Começo por dizer que. E, se quiser saber o que é o "que", vá ao outro comentário que deixei no "Tempo" para si.

Activista, agitador e grevista são funções acumuláveis. Foi o que o macaco fez, que anda apaixonado, e se tornou cavaleiro, defendendo causas nobres, mesmo que no meio delas existam algumas que não.
Claro que me juntei a ele. Fui eu que o armei cavaleiro! Claro que tinha de estar com ele!
Com ele e com todos os outros, deveras injustiçados; e muitos até assustados.
:-)

TempoBreve disse...

Caro algoritmo:

Você ainda me arranja sarilhos, pondo-se a falar em bombas. E logo bombas de neutrões. Você não sabe que as "Peles" estão sob escuta por serem muito perigosas?
Obrigado por ter vindo, e pelo favor de ter gostado.
Apareça sempre.

TempoBreve disse...

Olá, D. Lucas!

Se as saias não me largam, é porque eu não uso saias.

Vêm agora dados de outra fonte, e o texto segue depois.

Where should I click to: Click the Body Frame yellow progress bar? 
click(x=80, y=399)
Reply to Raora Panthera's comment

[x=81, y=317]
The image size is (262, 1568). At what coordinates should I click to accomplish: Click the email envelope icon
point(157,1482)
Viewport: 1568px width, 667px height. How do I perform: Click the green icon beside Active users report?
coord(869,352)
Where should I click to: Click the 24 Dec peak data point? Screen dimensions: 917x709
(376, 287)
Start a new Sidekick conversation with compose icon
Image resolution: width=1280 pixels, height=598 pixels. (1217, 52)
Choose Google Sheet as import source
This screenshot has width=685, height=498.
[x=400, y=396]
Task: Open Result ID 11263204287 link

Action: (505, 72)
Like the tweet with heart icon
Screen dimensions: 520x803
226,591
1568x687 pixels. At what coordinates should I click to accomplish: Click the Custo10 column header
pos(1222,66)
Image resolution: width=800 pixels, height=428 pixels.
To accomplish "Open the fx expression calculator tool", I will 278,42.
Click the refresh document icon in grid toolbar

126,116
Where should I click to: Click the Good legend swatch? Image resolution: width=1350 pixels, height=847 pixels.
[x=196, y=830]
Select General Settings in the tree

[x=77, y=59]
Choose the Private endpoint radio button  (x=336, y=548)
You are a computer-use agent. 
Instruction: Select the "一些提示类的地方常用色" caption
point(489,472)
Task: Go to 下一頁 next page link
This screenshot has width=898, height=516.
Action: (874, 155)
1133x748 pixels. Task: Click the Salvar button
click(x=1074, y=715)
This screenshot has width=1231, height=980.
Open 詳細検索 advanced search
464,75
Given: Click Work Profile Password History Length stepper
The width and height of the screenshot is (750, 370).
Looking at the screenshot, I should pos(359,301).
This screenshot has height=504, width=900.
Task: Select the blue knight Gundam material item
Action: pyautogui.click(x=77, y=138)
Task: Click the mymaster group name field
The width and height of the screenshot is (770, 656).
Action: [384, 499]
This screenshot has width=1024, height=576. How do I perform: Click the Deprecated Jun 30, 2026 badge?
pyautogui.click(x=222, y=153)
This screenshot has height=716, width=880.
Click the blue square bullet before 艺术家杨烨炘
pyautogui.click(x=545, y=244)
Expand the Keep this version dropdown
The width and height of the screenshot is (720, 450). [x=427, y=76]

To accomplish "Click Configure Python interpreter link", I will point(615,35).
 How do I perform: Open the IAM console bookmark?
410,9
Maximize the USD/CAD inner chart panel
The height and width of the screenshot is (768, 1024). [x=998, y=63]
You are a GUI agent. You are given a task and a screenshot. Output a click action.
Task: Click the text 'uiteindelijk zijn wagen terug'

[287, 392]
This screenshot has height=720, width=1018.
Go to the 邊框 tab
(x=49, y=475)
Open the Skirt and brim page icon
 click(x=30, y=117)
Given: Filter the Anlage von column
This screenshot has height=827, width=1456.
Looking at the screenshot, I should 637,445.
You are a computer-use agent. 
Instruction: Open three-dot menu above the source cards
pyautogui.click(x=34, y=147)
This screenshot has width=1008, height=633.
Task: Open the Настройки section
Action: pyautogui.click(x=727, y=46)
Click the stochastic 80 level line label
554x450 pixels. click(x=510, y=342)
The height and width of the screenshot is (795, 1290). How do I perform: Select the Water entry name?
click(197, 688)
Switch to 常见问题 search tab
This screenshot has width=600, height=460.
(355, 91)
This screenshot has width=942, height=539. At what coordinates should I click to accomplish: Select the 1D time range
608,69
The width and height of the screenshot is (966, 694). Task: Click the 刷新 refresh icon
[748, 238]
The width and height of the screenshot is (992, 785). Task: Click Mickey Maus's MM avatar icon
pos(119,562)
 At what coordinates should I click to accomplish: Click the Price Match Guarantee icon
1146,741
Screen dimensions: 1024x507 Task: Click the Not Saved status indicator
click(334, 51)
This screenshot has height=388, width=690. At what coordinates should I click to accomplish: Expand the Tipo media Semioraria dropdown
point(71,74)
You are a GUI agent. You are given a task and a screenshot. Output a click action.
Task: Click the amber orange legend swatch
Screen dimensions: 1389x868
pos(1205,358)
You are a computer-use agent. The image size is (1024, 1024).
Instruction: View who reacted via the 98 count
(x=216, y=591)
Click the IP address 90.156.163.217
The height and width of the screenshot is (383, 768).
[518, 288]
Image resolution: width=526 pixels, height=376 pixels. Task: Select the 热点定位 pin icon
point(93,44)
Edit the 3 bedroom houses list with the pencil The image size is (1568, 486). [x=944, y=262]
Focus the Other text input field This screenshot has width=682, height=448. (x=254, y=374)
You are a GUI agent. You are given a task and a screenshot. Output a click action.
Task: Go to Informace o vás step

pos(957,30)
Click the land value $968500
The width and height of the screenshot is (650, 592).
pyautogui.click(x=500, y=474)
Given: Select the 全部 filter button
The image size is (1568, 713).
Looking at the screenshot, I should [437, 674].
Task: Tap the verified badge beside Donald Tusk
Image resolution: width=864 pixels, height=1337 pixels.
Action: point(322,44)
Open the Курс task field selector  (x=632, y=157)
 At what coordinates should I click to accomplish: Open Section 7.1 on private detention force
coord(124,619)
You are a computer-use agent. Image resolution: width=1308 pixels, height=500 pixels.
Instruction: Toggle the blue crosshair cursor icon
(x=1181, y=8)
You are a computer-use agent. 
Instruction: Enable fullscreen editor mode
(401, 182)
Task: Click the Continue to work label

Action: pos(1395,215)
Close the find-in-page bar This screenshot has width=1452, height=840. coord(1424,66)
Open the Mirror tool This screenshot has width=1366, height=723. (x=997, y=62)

Quer um argumento maior?
Ou será que as saias endoidaram, e tudo são saias para elas?
Olhe que estou a brincar. Assim como você está.
As saias que aqui vêm, vêm porque gostam de vir, de ler e de escrever; e é exactamente o que acontece com as calças que aqui vêm.
Sejam calças, sejam saias, por todos aqui espero.
E espero por você também.
E mando-lhe um abraço, no caso de você ser calças; e mando-lhe um sorriso, no caso de você ser saia.